The resulting Cosmic Thrill Seekers proves to be as cinematic and joyfully chaotic as the eighty-year-old film. Prince Daddy—made up of Gregory, guitarist Cameron Handford, drummer Daniel Gorham, and bassist Zakariya Houacine—dreamed up a wonderfully expansive album: The fourteen tracks, which all blend into each other, are broken down into three acts: The Heart/Passenger, The Brain/Driver, and The Roar/Random Passerby. All of these, of course, derive inspiration from The Wizard of Oz’s three main characters: the Tin Man, the Scarecrow, and the Cowardly Lion. Like an Easter egg hunt, references to the film—from tornados to heel-clicking to home sweet home—are artfully dotted throughout, and tie Cosmic Thrill Seekers neatly together, despite the album’s seemingly frenzied nature.
Gregory spent about four years mapping out the band’s sophomore record. He isolated himself in a tiny closet-turned-studio in his home in the suburb of Cohoes, right outside Albany, New York, to demo the tracks. But none of his bandmates heard what Gregory was concocting until two weeks before they were supposed to go into the studio. Even as they were perfecting each song, the other band members had no idea what the lyrics were—they wouldn’t hear those until they were actually recording.
This unconventional recording process was partly due to what Gregory calls stupidity (one might call it genius), but it really boils down to insecurity. He explains that his OCD made it so that he wouldn’t let anyone hear the album until it was exactly what he wanted it to be—which turned out to be a vulnerable and gritty odyssey into the shadowy recesses of his mind. “Writing it wasn’t difficult, because while writing it, I didn’t have anything to prove to anyone besides myself, because no one else was there,” he says. “The hard part was owning up to everything after everyone heard it.”
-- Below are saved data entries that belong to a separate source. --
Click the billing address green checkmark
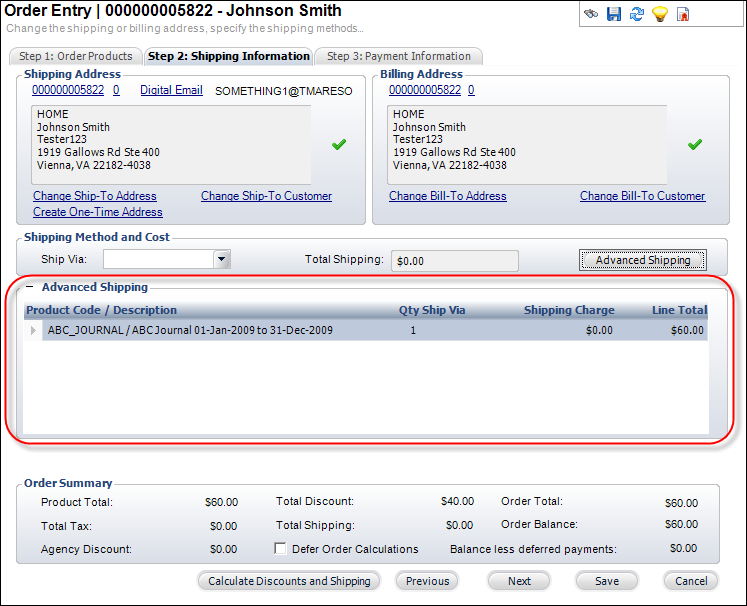 [x=695, y=145]
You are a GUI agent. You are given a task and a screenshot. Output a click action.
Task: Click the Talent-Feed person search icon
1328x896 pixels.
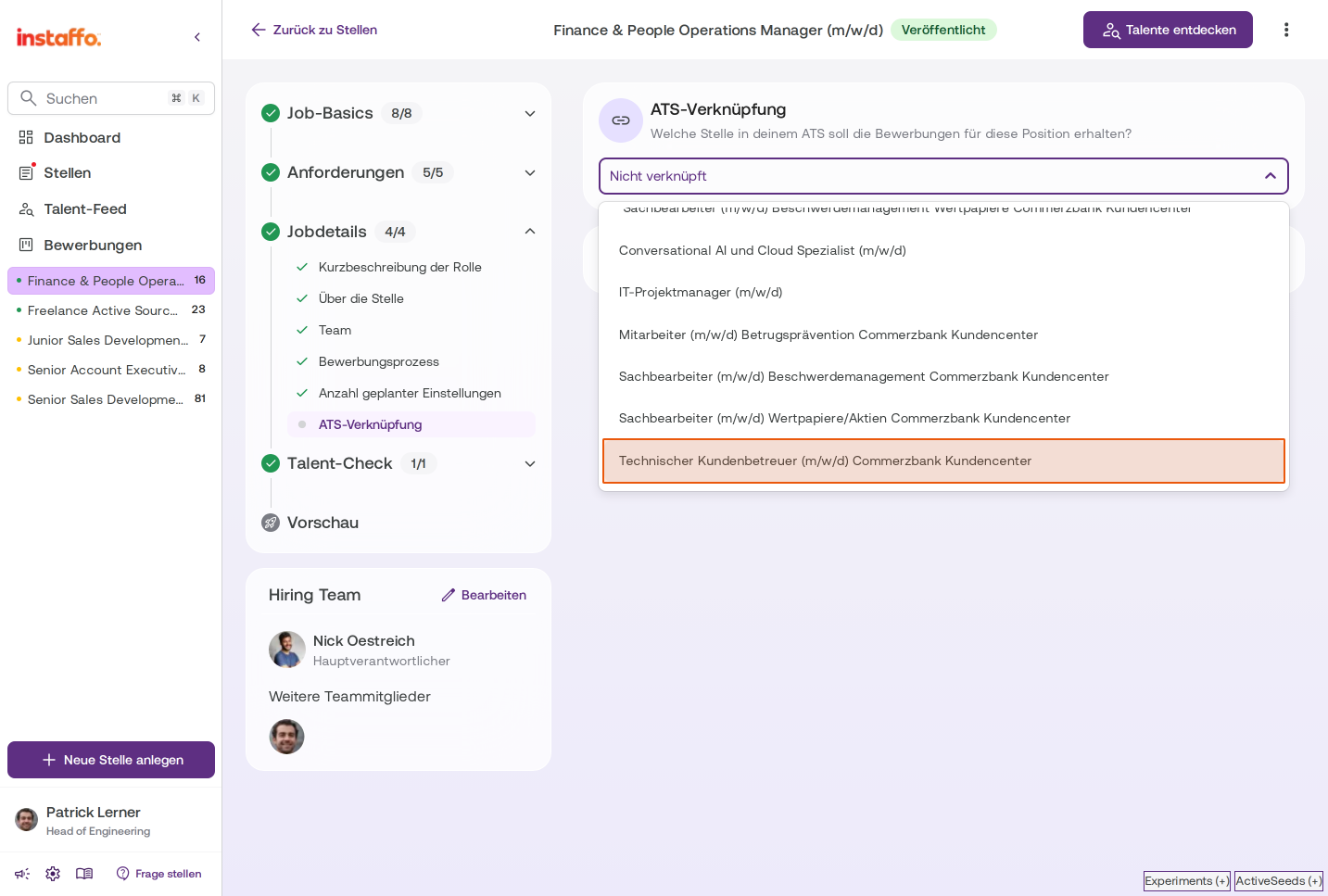pyautogui.click(x=26, y=209)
The anxiety of sharing Seekers with loved ones seems fairly obvious, as the record drills into real darkness at times, even though it’s shrouded in fiercely catchy melodies and raucous guitar playing. In “Lauren (Track 2),” Gregory laments, “Stay at least ’til I’m asleep / ’Cus I’m pretty fucking confident / That I’ll die the next time / I’m alone in my bedroom.” And in the pulsing “Klonopin,” he chants, “Stupid fucking life / It’s only getting harder / Every single night lasts a little longer,” after bemoaning how time has become stuck.
“This record was about me trying to figure out that sense of home. Even if it’s not my house—just trying to maintain a sense of being home and comfort and family.”
But with The Wizard of Oz as his guide, Gregory is able to stitch together the grandiose dreams and crippling fears that run rampant in his mind. The song “The Prototype of the Ultimate Lifeform” uses the Scarecrow as its driving force, with Gregory teasing, “Nothing in my brain would impress you / Sit and think all day like a recluse.” You might notice similarities between this track and the song “If I Only Had a Brain,” when the Scarecrow yodels, “I could think of things I’d never thunk before / And then I’d sit and think some more.” In the epic conclusive track “Wacky Misadventures of the Passenger,” Gregory openly wonders, “Who’s the evil mastermind responsible for and behind all this, this whole big mess?” clearly calling to mind the once-feared man behind the curtain.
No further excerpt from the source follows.